= Beginning of Section =

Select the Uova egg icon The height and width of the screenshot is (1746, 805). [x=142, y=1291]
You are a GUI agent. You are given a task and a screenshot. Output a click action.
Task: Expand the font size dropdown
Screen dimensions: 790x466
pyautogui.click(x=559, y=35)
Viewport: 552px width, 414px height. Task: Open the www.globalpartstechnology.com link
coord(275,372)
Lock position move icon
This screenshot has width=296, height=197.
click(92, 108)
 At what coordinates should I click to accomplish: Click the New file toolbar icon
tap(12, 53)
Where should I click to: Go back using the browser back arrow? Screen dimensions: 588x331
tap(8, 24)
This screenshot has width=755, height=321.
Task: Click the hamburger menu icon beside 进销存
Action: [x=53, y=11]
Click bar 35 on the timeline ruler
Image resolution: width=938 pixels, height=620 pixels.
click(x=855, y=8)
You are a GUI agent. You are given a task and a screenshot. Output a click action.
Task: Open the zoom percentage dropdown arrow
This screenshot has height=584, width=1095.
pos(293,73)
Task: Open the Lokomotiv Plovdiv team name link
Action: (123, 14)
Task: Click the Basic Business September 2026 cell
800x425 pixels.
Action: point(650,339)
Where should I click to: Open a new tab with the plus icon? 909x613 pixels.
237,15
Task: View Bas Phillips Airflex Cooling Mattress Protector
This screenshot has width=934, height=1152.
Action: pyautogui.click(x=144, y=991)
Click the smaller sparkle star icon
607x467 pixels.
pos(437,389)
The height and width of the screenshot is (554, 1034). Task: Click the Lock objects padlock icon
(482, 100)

= End of Section =

(Task directions): Exactly the lines from the one containing "Click bar 35 on the timeline ruler" to the last line of the entries above must be duplicated, with both of those lines included and nothing more.

(Answer box):
Click bar 35 on the timeline ruler
Image resolution: width=938 pixels, height=620 pixels.
click(x=855, y=8)
You are a GUI agent. You are given a task and a screenshot. Output a click action.
Task: Open the zoom percentage dropdown arrow
This screenshot has height=584, width=1095.
pos(293,73)
Task: Open the Lokomotiv Plovdiv team name link
Action: (123, 14)
Task: Click the Basic Business September 2026 cell
800x425 pixels.
Action: point(650,339)
Where should I click to: Open a new tab with the plus icon? 909x613 pixels.
237,15
Task: View Bas Phillips Airflex Cooling Mattress Protector
This screenshot has width=934, height=1152.
Action: pyautogui.click(x=144, y=991)
Click the smaller sparkle star icon
607x467 pixels.
pos(437,389)
The height and width of the screenshot is (554, 1034). Task: Click the Lock objects padlock icon
(482, 100)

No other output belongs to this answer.